- [Page text]:
┄┄┄┄┄┄

Unlike many incubator farms that emphasize annual crops and allow farmers to stay for just a few years, Diggs is working with a longer horizon. “We need to plant orchards and perennials, get them established over 10 years, and hand new farmers a working landscape. Instead of making them leave as soon as their businesses get established, we will move the incubator to a new area, and the farmers can stay.”
“We need agriculture that does not lose our carbon, and does not deplete our people,” Diggs concluded.
Keisha Cameron, High Hog Farm, Grayson, Georgia
Not everyone in the Black farming community is as excited about fiber as Keisha Cameron. Given the prominent role of the cotton industry in the enslavement of African Americans, many farmers eschew cultivation of textiles. “We are largely absent from the industry on every scale,” she explains. “Yet these agrarian artways and lifeways are part of our heritage.”
At High Hog Farm, Cameron and her family raise heritage breeds of sheep, goats, rabbits, horses, chickens, and worms in an integrated silvopasture system and sells fiber and meat. One of her favorite varieties is American Chinchillas, rabbits which consume a wider diversity of forage than goats and fertilize the pasture with their manure.
The family is also working to establish tree guilds, a system where fruit trees are surrounded by a variety of fiber crops such as indigo, cotton, and flax. Their goal is a “closed loop” where all the fertility the farm needs is created in place. They pack a lot of enterprises into a small space. “We have 5 acres,” she says playfully. “Just enough to be dangerous.”

┄┄┄┄┄┄

[Entries on locating words and elements]
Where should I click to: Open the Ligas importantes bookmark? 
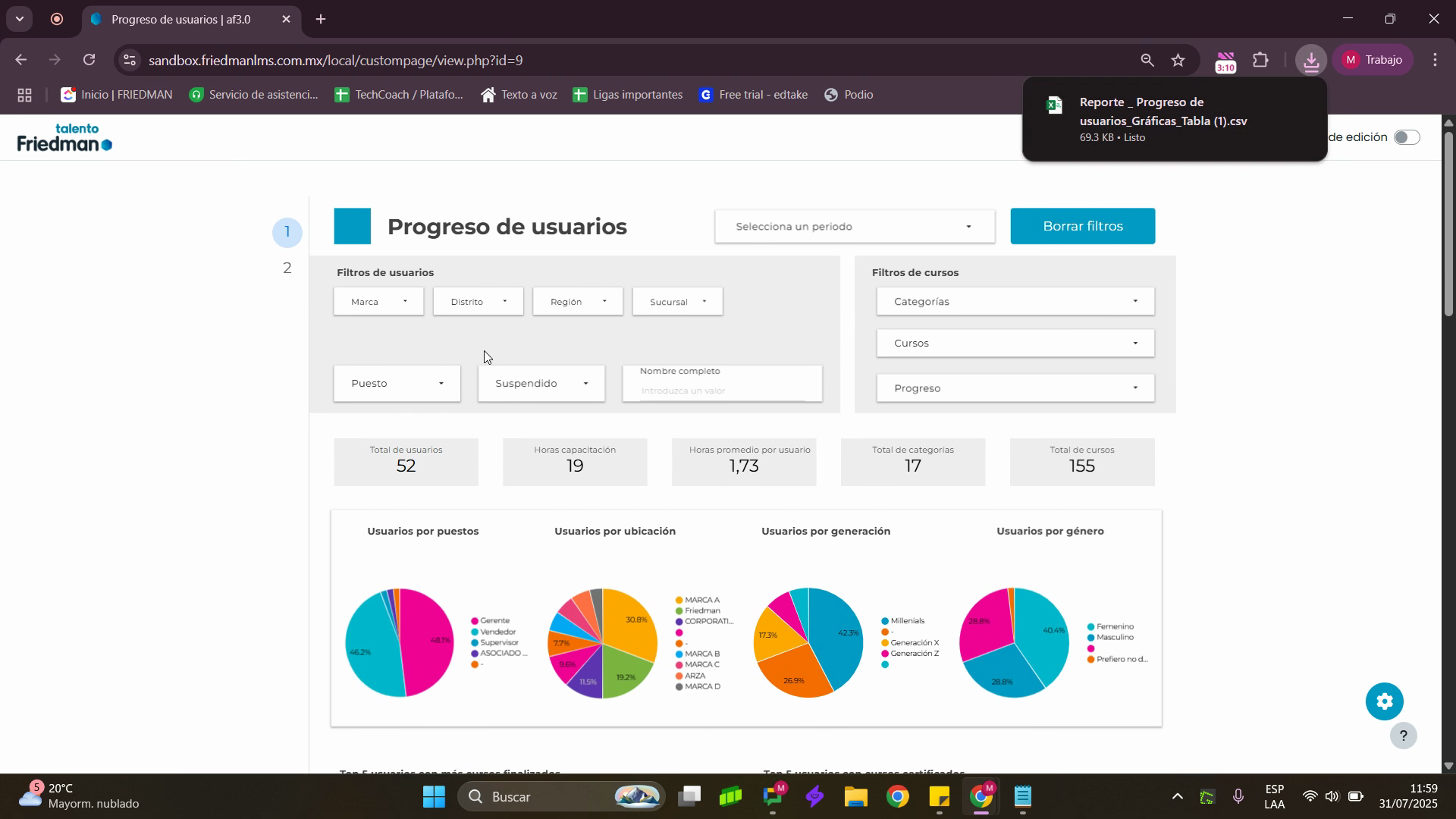628,95
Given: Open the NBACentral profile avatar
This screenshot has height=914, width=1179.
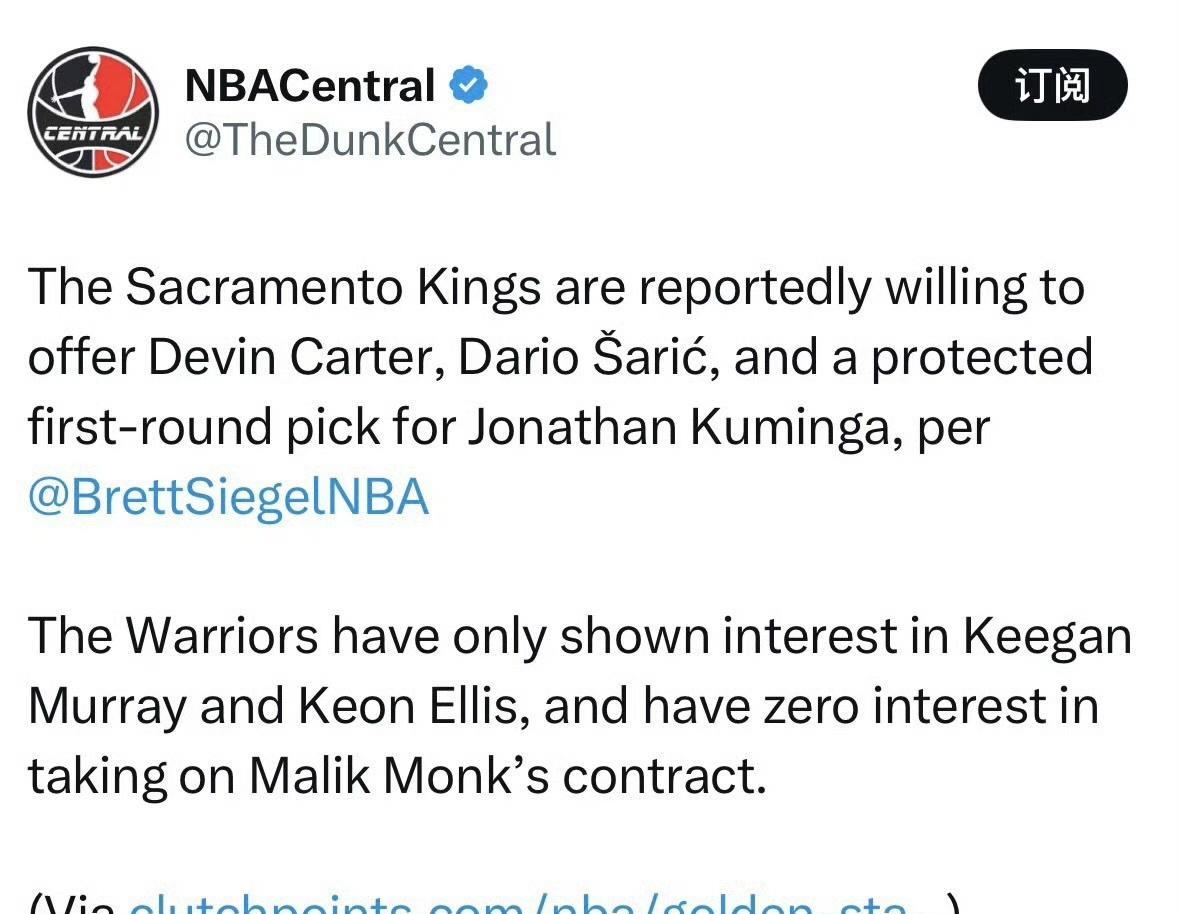Looking at the screenshot, I should 93,112.
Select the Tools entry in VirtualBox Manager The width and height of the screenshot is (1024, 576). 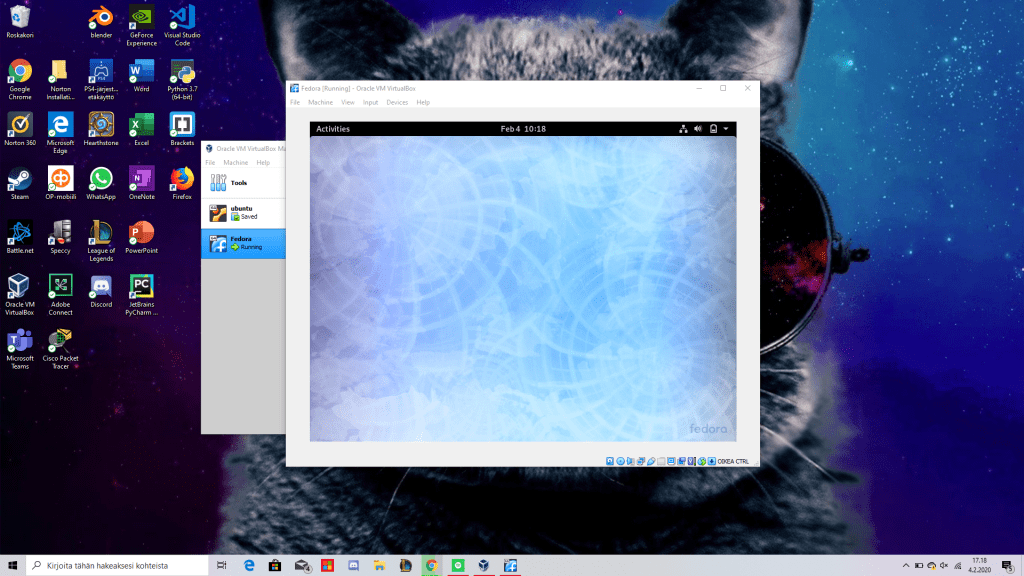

┄┄┄┄┄┄

- [What you need to do]:
a – In the farming excerpt, how many acres does Keisha Cameron's family have?
b – Reproduce the farming excerpt word for word, starting with "At High Hog" and going on through "with their manure.".

- [Outputs]:
a – 5 acres.

b –
At High Hog Farm, Cameron and her family raise heritage breeds of sheep, goats, rabbits, horses, chickens, and worms in an integrated silvopasture system and sells fiber and meat. One of her favorite varieties is American Chinchillas, rabbits which consume a wider diversity of forage than goats and fertilize the pasture with their manure.